Reproduce each line from the records that holds "computer".

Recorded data
▬▬▬

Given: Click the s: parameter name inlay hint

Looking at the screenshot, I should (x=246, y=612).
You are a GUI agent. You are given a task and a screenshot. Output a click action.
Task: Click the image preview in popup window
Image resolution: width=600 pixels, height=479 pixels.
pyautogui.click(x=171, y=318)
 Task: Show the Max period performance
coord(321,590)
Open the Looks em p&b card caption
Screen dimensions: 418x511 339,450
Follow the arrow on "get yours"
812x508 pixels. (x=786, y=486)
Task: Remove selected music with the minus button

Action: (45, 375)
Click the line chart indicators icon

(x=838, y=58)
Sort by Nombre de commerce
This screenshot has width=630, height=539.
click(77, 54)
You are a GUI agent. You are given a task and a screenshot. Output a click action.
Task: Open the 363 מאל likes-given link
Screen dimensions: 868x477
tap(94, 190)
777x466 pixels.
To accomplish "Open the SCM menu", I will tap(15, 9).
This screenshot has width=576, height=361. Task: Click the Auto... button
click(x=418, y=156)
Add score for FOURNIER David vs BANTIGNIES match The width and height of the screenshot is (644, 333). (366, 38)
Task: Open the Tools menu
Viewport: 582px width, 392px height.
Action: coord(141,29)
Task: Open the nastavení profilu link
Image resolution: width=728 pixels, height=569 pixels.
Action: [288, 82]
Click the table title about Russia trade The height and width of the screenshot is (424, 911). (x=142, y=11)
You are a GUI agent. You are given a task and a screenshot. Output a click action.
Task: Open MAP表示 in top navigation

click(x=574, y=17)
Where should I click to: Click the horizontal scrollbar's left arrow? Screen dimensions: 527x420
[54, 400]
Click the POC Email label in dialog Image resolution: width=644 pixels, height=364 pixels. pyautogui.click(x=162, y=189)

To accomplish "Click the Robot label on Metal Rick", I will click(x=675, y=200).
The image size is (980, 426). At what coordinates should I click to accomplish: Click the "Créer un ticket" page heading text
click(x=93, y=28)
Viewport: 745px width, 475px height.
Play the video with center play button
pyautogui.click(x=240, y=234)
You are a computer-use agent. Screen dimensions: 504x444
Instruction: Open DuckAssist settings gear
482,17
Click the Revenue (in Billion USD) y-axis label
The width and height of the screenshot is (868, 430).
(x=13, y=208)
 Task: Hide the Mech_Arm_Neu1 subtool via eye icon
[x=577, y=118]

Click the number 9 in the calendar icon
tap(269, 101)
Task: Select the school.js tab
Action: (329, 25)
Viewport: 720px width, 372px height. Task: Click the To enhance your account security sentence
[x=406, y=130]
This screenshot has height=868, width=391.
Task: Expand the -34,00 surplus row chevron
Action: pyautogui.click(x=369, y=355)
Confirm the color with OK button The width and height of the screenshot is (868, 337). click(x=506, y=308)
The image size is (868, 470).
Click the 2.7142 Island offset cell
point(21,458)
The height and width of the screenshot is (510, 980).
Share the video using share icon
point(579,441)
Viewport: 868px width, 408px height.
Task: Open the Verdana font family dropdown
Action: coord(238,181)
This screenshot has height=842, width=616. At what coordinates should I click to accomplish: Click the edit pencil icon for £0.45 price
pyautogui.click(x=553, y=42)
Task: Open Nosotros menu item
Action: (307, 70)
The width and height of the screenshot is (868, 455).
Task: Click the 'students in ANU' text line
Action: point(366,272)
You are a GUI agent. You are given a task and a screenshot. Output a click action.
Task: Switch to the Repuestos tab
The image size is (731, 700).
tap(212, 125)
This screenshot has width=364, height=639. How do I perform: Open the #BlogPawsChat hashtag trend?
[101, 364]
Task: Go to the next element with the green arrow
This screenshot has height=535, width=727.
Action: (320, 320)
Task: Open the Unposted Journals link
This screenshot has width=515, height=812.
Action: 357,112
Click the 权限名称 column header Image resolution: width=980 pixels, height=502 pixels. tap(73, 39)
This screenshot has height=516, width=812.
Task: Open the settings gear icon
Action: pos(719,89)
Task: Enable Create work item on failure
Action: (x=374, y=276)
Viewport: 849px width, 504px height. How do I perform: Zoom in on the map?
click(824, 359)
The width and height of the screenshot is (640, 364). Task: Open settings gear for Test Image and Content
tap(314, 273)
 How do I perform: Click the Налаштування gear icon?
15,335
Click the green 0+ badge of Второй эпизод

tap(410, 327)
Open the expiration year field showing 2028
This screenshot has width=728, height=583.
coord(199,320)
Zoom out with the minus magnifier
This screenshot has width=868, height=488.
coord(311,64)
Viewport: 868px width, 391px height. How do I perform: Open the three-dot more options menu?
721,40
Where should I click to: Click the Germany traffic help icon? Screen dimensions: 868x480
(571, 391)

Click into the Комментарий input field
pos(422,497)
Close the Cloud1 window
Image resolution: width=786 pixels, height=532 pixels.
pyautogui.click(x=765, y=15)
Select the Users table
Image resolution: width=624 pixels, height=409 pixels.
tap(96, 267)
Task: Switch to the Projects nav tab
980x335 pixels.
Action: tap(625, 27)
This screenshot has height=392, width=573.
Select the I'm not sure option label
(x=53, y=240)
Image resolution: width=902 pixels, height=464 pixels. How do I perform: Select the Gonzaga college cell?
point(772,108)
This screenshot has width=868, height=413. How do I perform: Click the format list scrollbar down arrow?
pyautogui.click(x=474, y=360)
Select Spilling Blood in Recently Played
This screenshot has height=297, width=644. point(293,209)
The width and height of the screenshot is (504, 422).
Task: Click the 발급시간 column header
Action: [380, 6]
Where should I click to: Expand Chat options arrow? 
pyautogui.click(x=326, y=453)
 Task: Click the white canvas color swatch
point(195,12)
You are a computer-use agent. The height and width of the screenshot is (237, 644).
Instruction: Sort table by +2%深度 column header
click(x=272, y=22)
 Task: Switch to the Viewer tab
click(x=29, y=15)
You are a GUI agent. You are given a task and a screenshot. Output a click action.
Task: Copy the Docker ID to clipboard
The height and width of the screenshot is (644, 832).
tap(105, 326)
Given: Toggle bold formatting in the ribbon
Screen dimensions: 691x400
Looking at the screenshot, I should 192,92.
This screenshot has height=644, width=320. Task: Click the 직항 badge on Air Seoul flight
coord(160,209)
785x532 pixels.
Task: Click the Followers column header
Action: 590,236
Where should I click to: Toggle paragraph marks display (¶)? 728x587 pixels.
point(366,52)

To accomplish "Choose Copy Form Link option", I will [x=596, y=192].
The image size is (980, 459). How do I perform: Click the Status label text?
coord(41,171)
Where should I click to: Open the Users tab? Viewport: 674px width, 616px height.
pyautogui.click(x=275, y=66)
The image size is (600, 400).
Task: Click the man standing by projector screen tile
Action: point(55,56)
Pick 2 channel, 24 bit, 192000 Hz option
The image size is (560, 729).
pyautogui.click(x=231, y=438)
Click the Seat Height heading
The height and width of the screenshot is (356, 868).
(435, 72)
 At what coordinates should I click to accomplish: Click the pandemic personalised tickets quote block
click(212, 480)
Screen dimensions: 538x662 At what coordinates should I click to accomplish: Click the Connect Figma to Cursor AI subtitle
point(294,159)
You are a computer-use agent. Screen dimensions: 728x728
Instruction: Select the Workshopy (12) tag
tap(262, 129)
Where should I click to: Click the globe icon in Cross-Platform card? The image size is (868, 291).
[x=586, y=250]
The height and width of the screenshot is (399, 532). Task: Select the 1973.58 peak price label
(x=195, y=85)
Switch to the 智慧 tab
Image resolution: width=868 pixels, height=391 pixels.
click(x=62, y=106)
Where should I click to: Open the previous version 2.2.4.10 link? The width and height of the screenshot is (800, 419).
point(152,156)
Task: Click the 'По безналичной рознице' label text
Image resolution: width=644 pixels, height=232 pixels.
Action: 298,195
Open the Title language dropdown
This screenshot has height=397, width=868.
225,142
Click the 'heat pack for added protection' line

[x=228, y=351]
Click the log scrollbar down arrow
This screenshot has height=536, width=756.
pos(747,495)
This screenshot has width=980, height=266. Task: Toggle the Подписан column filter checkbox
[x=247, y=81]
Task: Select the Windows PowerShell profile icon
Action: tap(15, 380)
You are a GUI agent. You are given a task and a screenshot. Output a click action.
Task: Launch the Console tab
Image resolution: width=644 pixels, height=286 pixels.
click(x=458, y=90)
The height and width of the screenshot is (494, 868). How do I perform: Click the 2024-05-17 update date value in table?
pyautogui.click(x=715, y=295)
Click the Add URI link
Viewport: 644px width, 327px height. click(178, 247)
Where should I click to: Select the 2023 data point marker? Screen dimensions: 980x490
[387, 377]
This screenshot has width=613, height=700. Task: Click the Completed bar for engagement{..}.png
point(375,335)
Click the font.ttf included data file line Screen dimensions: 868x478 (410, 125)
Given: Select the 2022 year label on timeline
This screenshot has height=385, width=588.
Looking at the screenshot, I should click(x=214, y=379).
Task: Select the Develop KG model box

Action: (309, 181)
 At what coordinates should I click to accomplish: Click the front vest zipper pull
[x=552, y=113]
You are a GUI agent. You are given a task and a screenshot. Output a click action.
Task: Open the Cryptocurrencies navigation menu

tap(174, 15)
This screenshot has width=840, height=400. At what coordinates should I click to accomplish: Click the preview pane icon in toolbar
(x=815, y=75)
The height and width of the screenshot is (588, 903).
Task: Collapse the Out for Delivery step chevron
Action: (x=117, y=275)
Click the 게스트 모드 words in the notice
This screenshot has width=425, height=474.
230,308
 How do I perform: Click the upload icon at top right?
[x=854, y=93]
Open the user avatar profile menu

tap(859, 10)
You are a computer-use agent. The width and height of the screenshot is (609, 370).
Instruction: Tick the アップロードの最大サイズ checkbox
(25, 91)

▬▬▬

#### [RESPONSE BELOW]
You are a computer-use agent. Screen dimensions: 504x444
You are a computer-use agent. The height and width of the screenshot is (237, 644).
You are a computer-use agent. Screen dimensions: 728x728
You are a computer-use agent. The width and height of the screenshot is (609, 370).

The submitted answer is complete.